> [WHAT THE EXERCISE ASKS]:
Leaving out the pictures, please reproduce exactly and only the lines from the one that contains "Click the Nova new machine icon" through the last line below.

[Stored data]
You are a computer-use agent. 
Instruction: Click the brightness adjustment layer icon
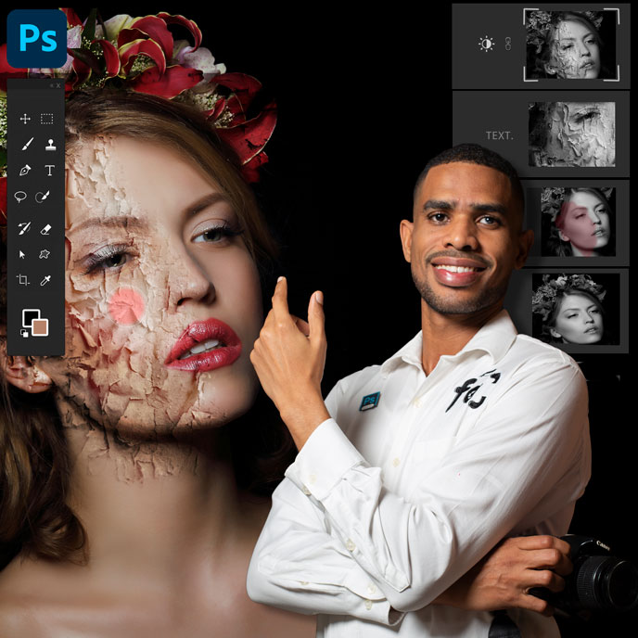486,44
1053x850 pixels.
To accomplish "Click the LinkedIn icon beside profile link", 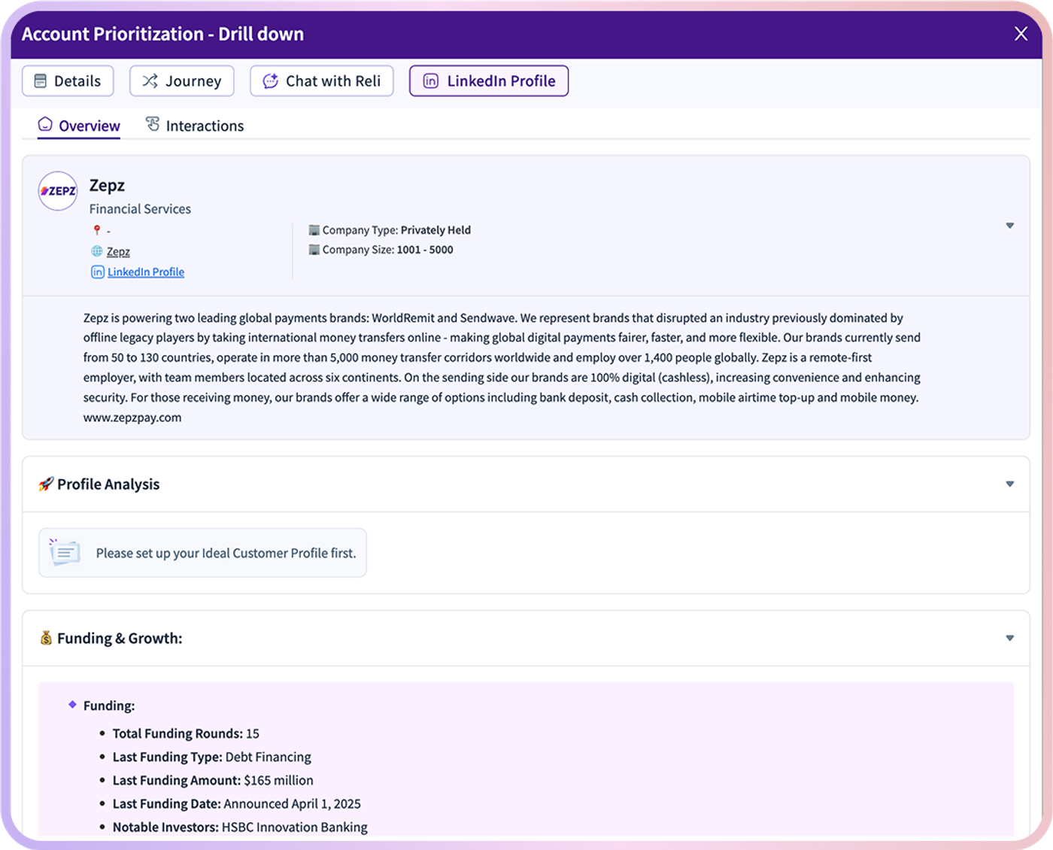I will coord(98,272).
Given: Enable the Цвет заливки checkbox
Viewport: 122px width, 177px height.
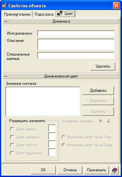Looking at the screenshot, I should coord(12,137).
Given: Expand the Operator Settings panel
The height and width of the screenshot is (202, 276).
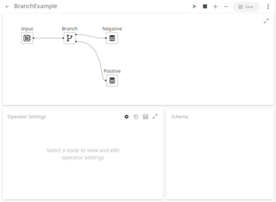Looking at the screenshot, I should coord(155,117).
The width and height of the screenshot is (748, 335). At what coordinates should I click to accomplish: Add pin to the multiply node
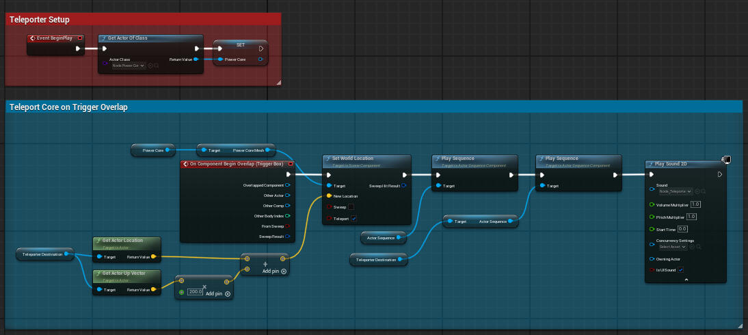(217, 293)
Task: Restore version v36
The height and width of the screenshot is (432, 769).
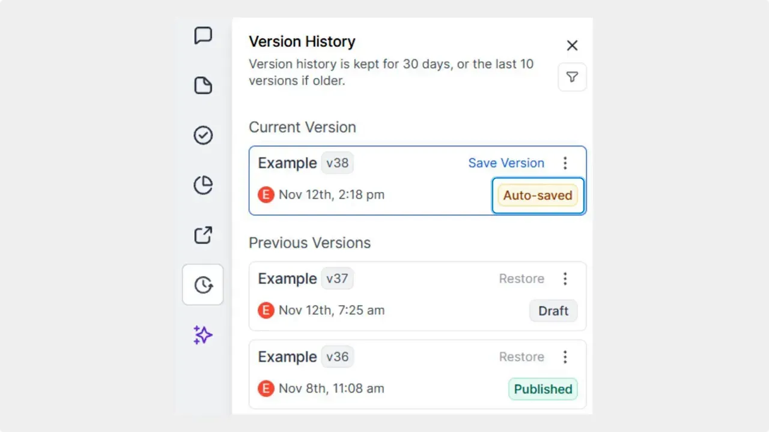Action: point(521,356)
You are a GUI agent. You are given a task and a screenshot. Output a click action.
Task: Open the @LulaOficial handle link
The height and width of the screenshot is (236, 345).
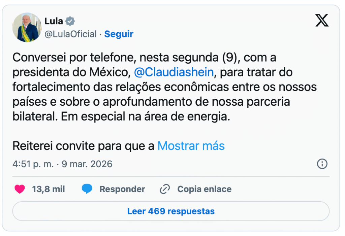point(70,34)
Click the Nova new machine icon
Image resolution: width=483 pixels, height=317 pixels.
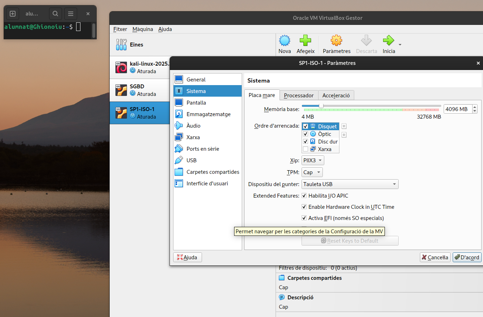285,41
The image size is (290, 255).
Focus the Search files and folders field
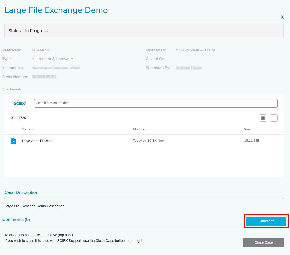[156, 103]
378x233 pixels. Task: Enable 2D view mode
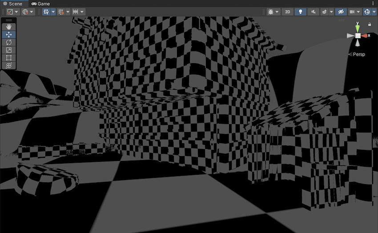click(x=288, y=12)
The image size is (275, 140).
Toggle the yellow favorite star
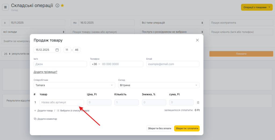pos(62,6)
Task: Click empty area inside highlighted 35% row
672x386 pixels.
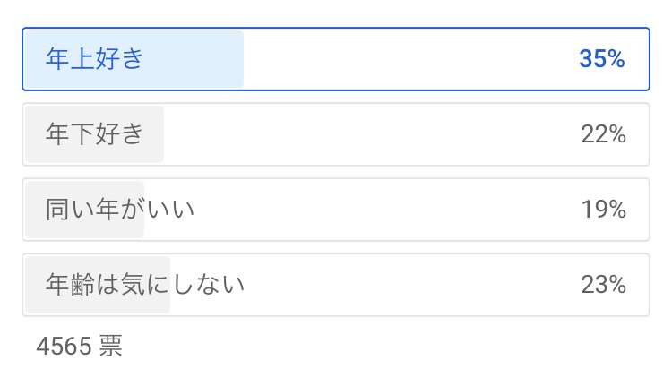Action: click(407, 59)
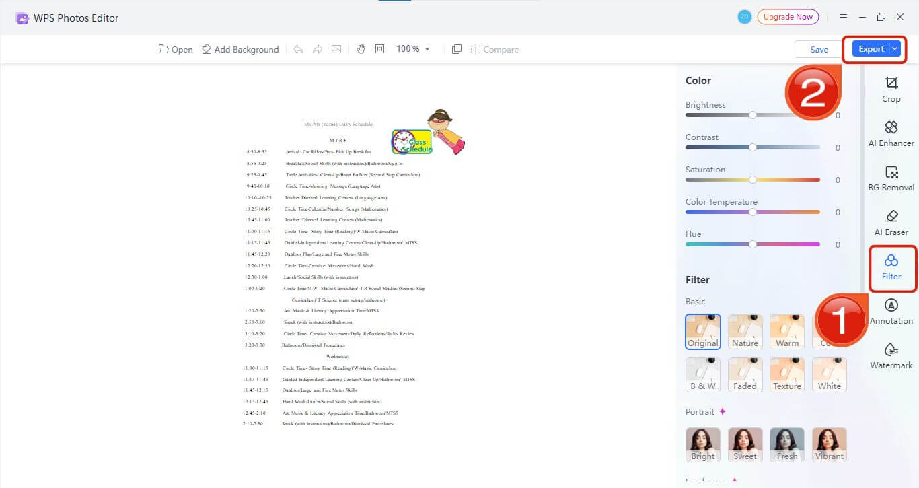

> [RESULT OF THE TASK]:
Click the Nova new machine icon
Image resolution: width=483 pixels, height=317 pixels.
285,41
The image size is (290, 255).
Focus the Search files and folders field
[156, 103]
378x233 pixels. Task: Enable 2D view mode
click(x=288, y=12)
The image size is (275, 140).
Toggle the yellow favorite star
pos(62,6)
Task: Click empty area inside highlighted 35% row
672x386 pixels.
Action: click(407, 59)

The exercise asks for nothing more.